Puerto Rico telt drie politieke partijen, namelijk de Statehood Party (SP), Status-Quo Party (SQP) en Indepency Party (IP) in de volksmond. Het valt meteen op dat het politieke landschap van Puerto Rico bepaald wordt door de status van het eiland en niet door andere politieke ideologieën. Elke partij heeft zijn eigen agenda, maar uiteindelijk draait het elke keer toch om de status, wat ten koste gaat van het beoefenen van echte politiek, die verandering brengt in het leven van de Puerto Ricanen zoals onderwijs, gezondheidszorg en werkgelenheid. Ook op internationaal vlak en vooral bij de VN heerst er bezorgdheid over de aanslepende situatie van Puerto Rico. Omdat de VS toch enigzins moest laten doorschijnen met de kwestie bezig te zijn, werden vier “plebiscites” gehouden, waarbij de bevolking van het eiland telkens de keuze had uit onafhankelijkheid, commonwealth of statehood of “geen van de bovenstaanden”. Mits er bij de laatste raadpleging heel wat discussie heerste om de definiëring van de termen(vooral over “commonwealth”), was het resultaat als volgt: respectievelijk 2.5%, 0.1% en 46.7%. In de lokale politiek zijn de kiezers bijna fifty-fifty verdeeld tussen de SP en SQP en heeft de IP slechts een miniem aandeel.

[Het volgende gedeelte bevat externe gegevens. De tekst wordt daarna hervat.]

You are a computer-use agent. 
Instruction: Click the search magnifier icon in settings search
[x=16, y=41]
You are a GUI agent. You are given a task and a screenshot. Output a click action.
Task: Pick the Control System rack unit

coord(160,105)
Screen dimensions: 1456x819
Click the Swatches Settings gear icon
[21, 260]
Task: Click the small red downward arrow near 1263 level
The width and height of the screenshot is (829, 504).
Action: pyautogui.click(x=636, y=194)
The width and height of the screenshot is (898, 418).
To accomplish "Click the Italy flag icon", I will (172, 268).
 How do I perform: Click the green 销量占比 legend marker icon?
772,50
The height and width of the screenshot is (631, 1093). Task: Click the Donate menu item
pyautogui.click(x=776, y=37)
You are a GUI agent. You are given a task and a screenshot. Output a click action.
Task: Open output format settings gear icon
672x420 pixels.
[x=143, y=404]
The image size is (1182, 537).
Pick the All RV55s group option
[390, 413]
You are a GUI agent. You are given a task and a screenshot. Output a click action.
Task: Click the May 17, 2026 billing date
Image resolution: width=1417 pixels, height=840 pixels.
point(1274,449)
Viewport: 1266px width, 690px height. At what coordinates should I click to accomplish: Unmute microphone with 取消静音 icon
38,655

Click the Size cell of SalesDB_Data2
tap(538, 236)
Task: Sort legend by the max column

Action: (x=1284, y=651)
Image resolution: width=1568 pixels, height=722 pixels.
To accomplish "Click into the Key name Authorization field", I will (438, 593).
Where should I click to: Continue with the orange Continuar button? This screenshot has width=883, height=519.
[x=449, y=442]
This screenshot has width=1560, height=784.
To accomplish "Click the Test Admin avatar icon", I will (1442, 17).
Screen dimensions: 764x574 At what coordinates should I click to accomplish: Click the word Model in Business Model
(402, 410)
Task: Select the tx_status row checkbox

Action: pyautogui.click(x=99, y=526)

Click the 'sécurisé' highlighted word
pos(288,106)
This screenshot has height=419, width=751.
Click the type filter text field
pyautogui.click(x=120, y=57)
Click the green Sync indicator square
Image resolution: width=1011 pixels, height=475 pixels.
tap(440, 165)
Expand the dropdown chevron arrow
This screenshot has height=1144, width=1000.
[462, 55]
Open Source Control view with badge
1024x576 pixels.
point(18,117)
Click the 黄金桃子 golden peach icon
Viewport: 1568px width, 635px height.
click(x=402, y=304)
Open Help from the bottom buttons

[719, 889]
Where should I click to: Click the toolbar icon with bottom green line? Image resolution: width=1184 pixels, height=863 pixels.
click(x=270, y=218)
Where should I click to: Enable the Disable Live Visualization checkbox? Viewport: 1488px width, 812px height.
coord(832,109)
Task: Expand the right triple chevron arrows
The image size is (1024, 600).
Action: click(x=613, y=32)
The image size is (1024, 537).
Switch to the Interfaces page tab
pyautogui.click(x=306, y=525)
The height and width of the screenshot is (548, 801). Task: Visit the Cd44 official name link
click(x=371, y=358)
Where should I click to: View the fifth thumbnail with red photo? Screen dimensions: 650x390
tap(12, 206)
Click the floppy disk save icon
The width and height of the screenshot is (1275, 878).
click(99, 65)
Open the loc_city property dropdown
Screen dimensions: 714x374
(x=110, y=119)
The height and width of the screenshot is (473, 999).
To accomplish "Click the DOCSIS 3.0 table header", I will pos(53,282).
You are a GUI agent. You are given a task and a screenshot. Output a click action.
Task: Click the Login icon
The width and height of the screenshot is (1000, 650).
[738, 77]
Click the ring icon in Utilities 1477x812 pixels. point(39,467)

Het is hier dat men een paradoxaal beeld krijgt van Puerto Rico: hoewel uit een ander artikel van Pousada (Pousada, 1999) over de taalkwestie blijkt dat Puerto Ricanen leiden aan een “motivated failure to learn english” wat te wijten zou zijn aan het gevoel dat het Engels de landstaal verdringt, wil wel bijna de helft van de bevolking dat het eiland de 51ste staat wordt van de VS! Puerto Ricanen zitten in een voortdurende tweestrijd met het behouden van een eigen identiteit, o.a. op het vlak van taal en hun politieke situatie. Het is vooral om economische belangen dat de meerderheid van Puerto Ricanen niet van de huidige status wil afwijken of pro statehood is. De VS houdt het eiland in een economische wurgreep, daar er grote afhankelijkheid is van massale subsidies en bepaalde handelsovereenkomsten gelden. Onafhankelijkheid als status staat voor veel mensen dan ook gelijk met grote economische terugval en armoede. Het is echter bedenkelijk om de Puerto Ricanen heden te dage te bestempelen als slachtoffers van een “imperialistisch Amerika” daar ze er ook deels zelf voor kiezen.
Na talloze nachten vol rum en verhitte discussies over dit thema, kwamen we in de les (uitsluitend gevolgd door de buitenlandse studenten) tot het besluit dat Puerto Rico zélf iets moet ondernemen om uit zijn politieke impasse te geraken. Het aannemen van enorme subsidies is onrechtsreeks ook het aanvaarden van een inmenging van de VS in de interne zaken. Het “sociaal ongenoegen” zoals Michiel het beschrijft over het verplicht gebruik van de Engelse taal in de Federal District Court is bijgevolg moeilijk hard te maken in de politieke context van het eiland.
Door Marieke Mercelis
Bibliografie
Pousada, S. (1999). The singularly strang story of the English language in Puerto Rico. Milenio, 3, 33-60.